円満な婚約破棄と一流タンクを目指す伯爵令嬢の物語
 なるほど、だから天井が高いんだ…と感心しながら真上に向けていた視線をルシードの手元に戻すと、ブーツの側面に羽がぴったり張り付いて同化し、模様のように革に馴染んでいた。

「はい、どうぞ。逃げないように持っておいてください」

 その出来上がったばかりと思われるブーツをわたしに手渡し、ルシードはもう片方のブーツに取り掛かり始めた。 
 
 え?逃げないようにって?

 魔導具師なりのジョークなのか本気なのか、よくわからないままブーツを見ると、わたしの腕の中でカタカタと動いたような気がして慌てて強く抱きかかえた。

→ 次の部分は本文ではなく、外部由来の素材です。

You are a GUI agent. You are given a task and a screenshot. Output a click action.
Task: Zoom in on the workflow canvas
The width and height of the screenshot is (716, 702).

 そのときまたルシードから上昇気流がわき上がり、もう片方のブーツも完成したようだった。

 左右対になったブーツを作業台に並べると、またしばらくカタカタと動いたあとおとなしくなった。

「ありがとう、ルシ。お疲れさまでした」

「大事に可愛がってあげてくださいね。そうじゃないと、カモの羽だから北の国へ飛んで行っちゃうかもしれませんよ」

 にっこり笑う顔は、ジョークなのか本気なのか、やっぱりわからなかった。